Task item: Translate into Spanish this sentence from the editorial on sanctions against Iran: "The global Covid-19 catastrophe offers yet another instruction in the interconnectedness of all people."

Text:
The EditorsApril 03, 2020
Firefighters wearing protective face masks disinfect a street in Tehran, Iran, March 18, 2020, during the COVID-19 pandemic. (CNS photo/Ali Khara, West Asia News Agency via Reuters)

All over the world, people are extending themselves in courage to attend to the suffering of others as the coronavirus follows its indifferent course across borders. Nations may be separated by those imaginary lines, but compassion cannot end or begin at them. The global Covid-19 catastrophe offers yet another instruction in the interconnectedness of all people.

The global Covid-19 catastrophe offers yet another instruction in the interconnectedness of all people.

On March 22, an Iranian Shiite leader, the Ayatollah Seyed Mostafa Mohaghegh Damad, delivered a letter to Pope Francis imploring his intervention to end economic sanctions against Iran as it endures one of the world’s worst Covid-19 outbreaks.

The Iranian people, he wrote, “are struggling painfully with the loss of loved ones caused very often by the serious lack of medical resources due to the consequences of sanctions imposed by the United States.”

Suspending the sanctions regime he called “a humanitarian action” proper to those who believe in Jesus, who “for the whole world is a universal symbol of peace and love.”

Alas, Jesus does not make policy at the U.S. State Department, which has responded during this time of undoubted suffering in Iran by turning the economic screws even tighter. But the coronavirus crisis should not be viewed as a chance to press an advantage against an antagonist but a rare opportunity to risk mercy.

The coronavirus crisis should not be viewed as a chance to press an advantage against an antagonist but a rare opportunity to risk mercy.

The current sanctions policy does not prohibit the movement of humanitarian aid into Iran, but it does create logistical and financial barriers to commerce in much-needed medical supplies. Sanctions produce a haze of uncertainty that discourages most companies from trading even in permissible, life-saving goods with Iran.

Political realists argue that Iran’s leaders have done little to alter their behavior during the crisis and thus have not “earned” a respite from sanctions. But the relief of Iran’s people should not be held hostage to the deportment of Iran’s leaders. That degree of indifference to human suffering is unworthy of a great power, especially one that has repeatedly insisted that it is no enemy of the Iranian people. Now might be a good time to act as if that were true.

The relief of Iran’s people should not be held hostage to the deportment of Iran’s leaders.

In a letter shared with Fides, the Vatican news service, Elias Mallon, S.A., the external affairs officer for the Catholic Near East Welfare Association, reminds us that Christians do not seek the destruction of their enemies but reconciliation with them. If worst-case scenarios come to pass, as many as 3.5 million could die before Covid-19 completes its march across Iran. That is an intolerable and still, for now at least, preventable loss.

Carrying on through this crisis under the current sanctions regime may satisfy political hardliners, but it would be a pointless geopolitical cruelty and even strategically counterproductive. No country can be safe from the coronavirus as long as any nation is unable to resist it with all the resources it can muster or all the resources that, in mercy, can be shared with it.

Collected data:
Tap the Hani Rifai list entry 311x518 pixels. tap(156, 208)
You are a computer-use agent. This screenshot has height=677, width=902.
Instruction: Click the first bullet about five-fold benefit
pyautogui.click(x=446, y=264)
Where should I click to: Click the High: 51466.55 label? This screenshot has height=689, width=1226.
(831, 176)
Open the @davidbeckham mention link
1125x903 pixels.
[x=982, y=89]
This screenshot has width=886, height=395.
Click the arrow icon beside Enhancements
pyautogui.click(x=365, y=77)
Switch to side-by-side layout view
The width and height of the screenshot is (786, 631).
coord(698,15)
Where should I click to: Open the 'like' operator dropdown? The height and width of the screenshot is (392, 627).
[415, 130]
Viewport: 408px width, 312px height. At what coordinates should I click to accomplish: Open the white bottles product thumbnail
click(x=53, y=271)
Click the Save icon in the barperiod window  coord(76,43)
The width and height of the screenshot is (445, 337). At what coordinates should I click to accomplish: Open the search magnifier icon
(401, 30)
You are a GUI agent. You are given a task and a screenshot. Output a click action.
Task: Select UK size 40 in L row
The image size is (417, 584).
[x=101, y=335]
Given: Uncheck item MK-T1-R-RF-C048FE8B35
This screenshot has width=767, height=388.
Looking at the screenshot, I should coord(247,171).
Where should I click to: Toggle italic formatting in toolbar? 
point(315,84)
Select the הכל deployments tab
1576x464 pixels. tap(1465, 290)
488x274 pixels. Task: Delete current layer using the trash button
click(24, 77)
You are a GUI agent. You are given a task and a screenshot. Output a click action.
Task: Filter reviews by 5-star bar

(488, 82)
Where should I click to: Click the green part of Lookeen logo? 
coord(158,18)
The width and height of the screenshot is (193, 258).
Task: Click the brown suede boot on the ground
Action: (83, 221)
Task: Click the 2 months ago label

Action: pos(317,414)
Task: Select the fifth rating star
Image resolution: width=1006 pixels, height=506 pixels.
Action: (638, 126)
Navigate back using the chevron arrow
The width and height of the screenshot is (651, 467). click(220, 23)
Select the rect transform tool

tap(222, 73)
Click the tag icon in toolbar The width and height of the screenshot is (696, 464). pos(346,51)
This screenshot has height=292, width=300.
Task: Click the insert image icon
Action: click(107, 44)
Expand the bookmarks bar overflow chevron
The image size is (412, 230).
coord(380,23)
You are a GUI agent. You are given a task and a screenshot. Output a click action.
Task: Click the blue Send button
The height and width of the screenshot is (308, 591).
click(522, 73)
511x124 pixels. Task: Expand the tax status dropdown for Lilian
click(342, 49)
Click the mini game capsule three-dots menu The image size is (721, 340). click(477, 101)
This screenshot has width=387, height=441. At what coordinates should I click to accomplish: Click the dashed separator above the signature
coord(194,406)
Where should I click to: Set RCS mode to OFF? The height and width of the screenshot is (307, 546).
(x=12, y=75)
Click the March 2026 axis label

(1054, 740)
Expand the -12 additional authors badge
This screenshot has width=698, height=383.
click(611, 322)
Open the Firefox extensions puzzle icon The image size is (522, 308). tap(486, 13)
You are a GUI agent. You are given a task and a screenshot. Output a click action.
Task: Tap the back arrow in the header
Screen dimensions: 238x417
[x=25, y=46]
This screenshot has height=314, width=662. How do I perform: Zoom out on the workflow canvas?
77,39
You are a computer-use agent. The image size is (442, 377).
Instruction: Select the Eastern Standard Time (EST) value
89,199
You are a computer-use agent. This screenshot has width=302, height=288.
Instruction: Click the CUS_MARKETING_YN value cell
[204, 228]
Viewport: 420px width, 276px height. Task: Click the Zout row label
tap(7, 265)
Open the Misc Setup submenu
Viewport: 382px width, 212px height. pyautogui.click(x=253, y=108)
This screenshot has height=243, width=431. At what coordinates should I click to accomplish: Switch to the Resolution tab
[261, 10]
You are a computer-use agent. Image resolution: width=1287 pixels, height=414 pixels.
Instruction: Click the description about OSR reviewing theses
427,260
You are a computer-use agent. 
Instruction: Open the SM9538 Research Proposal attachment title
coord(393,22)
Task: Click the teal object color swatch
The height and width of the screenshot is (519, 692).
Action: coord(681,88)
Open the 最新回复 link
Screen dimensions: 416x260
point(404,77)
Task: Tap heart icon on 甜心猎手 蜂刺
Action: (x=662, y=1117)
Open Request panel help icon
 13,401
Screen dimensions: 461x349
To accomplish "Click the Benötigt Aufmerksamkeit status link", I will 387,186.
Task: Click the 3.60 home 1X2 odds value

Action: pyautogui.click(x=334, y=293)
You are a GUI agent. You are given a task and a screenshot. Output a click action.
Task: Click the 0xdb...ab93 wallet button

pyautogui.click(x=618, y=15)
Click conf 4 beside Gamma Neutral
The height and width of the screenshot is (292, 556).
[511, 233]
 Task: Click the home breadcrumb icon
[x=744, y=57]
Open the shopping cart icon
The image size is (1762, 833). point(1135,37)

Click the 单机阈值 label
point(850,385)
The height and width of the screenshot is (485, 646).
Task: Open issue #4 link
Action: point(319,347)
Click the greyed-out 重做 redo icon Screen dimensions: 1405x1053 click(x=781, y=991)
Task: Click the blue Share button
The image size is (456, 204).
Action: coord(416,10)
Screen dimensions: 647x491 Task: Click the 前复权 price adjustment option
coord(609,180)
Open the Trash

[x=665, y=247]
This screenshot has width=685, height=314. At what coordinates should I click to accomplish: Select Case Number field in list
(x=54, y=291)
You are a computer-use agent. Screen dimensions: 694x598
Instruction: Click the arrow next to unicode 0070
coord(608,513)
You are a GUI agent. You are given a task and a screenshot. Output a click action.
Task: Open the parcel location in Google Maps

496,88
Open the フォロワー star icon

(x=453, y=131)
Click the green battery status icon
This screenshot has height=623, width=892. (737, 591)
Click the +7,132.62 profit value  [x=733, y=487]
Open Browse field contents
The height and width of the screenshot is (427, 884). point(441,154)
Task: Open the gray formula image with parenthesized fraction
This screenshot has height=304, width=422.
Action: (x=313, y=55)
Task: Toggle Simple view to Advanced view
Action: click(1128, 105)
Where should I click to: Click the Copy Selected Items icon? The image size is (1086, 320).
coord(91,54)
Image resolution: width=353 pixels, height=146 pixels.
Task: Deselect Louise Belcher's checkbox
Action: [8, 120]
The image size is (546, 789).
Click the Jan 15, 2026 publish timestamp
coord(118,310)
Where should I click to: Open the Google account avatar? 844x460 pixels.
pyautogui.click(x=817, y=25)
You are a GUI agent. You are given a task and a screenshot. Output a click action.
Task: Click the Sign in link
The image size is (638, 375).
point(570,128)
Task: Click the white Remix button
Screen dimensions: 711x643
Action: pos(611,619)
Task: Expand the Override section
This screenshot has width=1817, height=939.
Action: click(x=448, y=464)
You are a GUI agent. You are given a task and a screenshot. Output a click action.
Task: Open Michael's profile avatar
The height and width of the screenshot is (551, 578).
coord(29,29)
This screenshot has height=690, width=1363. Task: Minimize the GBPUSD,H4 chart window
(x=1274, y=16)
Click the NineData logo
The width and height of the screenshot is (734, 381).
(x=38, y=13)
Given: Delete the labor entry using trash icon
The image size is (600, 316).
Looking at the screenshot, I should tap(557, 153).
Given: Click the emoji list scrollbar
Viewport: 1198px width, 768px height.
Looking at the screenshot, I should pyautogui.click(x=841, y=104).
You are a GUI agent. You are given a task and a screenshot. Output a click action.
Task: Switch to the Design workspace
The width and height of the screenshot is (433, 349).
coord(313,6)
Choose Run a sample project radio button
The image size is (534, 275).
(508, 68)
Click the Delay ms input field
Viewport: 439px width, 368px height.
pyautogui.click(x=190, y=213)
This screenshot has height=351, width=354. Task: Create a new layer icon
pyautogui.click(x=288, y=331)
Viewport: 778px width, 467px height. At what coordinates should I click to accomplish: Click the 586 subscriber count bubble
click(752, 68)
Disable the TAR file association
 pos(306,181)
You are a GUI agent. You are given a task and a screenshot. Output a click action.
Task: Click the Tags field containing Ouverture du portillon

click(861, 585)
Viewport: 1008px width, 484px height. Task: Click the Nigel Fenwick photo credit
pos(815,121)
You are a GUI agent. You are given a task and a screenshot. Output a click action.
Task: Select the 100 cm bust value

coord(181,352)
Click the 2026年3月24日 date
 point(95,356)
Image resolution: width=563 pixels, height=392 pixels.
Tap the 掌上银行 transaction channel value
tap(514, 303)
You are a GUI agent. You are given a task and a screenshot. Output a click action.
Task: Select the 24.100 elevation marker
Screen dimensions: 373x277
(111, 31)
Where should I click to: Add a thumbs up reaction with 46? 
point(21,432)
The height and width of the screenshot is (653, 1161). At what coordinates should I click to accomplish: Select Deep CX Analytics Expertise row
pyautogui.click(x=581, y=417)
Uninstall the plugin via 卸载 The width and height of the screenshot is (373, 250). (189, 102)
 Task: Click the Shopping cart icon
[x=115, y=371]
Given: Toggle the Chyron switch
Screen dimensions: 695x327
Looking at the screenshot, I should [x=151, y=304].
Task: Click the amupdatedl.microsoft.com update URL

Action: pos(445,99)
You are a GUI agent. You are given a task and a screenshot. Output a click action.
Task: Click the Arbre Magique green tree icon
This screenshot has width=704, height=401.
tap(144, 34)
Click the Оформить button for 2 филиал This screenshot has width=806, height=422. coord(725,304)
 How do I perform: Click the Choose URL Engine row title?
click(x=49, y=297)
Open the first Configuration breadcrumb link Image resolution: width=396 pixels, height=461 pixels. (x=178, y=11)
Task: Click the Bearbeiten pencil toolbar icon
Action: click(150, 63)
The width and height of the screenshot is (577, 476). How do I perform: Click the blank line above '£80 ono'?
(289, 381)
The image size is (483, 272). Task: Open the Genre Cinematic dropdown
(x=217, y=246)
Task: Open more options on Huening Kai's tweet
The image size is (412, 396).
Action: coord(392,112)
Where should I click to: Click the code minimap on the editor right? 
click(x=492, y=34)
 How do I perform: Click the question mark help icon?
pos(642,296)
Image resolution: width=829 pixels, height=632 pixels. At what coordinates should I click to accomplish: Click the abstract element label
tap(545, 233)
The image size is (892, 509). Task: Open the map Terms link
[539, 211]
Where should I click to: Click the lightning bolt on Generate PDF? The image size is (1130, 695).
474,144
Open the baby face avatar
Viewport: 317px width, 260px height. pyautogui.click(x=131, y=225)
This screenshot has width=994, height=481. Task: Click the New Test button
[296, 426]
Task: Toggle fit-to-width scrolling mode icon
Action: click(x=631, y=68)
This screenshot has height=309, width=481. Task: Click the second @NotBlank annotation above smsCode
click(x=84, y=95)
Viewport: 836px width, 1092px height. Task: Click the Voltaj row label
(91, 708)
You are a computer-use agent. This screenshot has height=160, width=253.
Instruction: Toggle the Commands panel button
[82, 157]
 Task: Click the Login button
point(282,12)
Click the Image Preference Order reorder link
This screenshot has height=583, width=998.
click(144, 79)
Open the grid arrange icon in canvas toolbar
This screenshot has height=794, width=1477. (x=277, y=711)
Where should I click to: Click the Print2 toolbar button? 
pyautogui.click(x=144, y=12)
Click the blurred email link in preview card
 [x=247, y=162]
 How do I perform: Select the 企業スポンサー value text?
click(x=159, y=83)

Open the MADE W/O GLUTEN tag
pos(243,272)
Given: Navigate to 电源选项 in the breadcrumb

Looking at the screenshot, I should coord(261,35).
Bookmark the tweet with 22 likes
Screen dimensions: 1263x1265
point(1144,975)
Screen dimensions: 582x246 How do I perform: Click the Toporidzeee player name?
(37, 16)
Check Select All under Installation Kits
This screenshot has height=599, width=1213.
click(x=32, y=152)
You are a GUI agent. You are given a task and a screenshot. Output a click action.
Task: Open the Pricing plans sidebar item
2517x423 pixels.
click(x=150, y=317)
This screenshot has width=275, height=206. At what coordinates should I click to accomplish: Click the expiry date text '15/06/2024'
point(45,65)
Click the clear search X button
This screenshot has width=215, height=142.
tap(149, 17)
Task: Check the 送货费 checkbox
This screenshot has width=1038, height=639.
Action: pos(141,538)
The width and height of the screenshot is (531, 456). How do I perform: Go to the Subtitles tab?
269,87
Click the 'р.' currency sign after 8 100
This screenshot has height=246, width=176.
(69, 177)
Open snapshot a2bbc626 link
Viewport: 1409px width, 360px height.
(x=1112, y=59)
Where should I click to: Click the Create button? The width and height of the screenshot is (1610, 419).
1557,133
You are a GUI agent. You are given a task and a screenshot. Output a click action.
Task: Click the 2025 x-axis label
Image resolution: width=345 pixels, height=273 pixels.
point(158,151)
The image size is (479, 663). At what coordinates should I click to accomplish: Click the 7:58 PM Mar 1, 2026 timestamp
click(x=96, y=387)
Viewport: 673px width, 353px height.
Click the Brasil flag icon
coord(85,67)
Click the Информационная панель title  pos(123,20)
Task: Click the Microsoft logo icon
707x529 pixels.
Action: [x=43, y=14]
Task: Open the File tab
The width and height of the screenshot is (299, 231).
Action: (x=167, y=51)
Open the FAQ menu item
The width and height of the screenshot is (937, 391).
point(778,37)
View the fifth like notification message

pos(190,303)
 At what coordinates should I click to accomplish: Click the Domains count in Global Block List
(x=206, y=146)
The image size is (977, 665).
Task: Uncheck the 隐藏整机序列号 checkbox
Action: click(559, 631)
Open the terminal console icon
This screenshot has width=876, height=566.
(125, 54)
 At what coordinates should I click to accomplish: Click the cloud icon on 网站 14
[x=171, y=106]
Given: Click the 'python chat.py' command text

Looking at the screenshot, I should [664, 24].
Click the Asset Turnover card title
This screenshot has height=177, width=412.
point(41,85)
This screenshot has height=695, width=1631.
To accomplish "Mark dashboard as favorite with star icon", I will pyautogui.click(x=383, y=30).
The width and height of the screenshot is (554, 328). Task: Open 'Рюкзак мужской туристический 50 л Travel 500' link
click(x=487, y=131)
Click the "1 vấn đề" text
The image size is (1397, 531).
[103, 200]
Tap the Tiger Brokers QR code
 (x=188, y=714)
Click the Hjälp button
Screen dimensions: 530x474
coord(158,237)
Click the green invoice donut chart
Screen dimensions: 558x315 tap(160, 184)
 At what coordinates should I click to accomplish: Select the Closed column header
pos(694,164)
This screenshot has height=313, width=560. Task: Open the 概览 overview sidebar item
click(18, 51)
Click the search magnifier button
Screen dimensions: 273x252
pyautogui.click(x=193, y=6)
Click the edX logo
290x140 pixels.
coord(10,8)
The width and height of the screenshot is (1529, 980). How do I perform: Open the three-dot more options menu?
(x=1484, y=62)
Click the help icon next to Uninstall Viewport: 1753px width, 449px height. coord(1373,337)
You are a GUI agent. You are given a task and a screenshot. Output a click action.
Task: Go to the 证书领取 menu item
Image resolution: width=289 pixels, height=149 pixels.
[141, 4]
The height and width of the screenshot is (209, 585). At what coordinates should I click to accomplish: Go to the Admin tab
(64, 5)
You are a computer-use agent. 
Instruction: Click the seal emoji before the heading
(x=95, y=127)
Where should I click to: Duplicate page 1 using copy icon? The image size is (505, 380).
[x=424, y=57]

Your response: La catástrofe mundial de la COVID-19 ofrece una enseñanza más sobre la interconexión de todas las personas.